E2 dose on microbiome rat model

A decline in estradiol (E2) production during menopause has been associated with weight gain and memory changes. These comorbidities have been linked with disturbances in the gut microbiome. We hypothesized that E2 regulates the gut microbiome in a dose-dependent manner, and that E2-dependent changes in the gut microbiome are linked to menopausal comorbidities. We characterized gut microbiome composition using 16S rRNA gene sequencing, quantified host body weight and memory scores in middle-aged ovariectomized (OVX) rats that received Vehicle, Low-E2, or High-E2 treatments. E2 significantly altered gut microbiota composition in mucosal and luminal space of proximal and distal regions of the colon.
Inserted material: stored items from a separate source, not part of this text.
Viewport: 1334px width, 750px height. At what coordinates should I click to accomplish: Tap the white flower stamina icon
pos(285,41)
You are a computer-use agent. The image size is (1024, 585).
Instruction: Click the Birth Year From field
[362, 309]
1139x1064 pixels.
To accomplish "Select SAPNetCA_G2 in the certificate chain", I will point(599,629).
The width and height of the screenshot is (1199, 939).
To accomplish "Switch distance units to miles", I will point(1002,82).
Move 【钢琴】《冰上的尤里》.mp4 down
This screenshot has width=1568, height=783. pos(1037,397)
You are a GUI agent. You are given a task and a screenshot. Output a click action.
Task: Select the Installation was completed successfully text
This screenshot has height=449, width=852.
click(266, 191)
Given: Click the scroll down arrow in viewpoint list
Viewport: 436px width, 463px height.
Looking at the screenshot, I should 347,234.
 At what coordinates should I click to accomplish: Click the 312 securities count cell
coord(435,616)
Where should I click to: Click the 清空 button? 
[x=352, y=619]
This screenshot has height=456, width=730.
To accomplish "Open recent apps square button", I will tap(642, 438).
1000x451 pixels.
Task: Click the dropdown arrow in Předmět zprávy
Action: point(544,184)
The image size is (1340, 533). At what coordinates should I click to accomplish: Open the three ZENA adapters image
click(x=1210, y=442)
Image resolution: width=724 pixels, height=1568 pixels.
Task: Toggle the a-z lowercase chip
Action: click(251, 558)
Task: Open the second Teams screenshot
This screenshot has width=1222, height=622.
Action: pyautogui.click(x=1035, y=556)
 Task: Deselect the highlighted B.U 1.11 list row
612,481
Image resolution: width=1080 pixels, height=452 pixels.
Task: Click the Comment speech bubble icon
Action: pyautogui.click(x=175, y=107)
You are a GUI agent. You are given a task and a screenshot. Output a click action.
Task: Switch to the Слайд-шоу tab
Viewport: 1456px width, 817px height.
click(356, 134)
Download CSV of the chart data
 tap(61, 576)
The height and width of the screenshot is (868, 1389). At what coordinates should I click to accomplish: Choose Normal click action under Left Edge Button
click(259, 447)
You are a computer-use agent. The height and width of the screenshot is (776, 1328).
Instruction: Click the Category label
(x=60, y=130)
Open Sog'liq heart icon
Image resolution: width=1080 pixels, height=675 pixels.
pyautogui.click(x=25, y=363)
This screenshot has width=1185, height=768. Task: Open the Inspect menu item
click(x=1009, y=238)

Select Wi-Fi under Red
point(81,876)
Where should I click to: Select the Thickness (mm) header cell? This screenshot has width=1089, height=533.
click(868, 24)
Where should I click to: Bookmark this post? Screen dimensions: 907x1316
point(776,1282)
Relative abundance of Turicibacter, Bifidobacterium, and Allobaculum, as well as predicted abundances of genes involved in E2 deconjugation, beta-glucuronidase and beta-glucosidase, increased with E2 dose. The Vehicle group had significant weight gain compared to E2-treated groups. Body-weight positively correlated with Lactobacillus and negatively with Turicibacter abundance. Although E2 treatment did not alter spatial working memory load performance, gut microbiome composition correlated with the memory errors independently from the E2 dose. In summary, E2 dose-dependently altered fecal and mucosal microbiota throughout the colon, suppressed weight gain, and was correlated with cognitive benefits through manipulation of complex gut microbiota-host physiology interactions.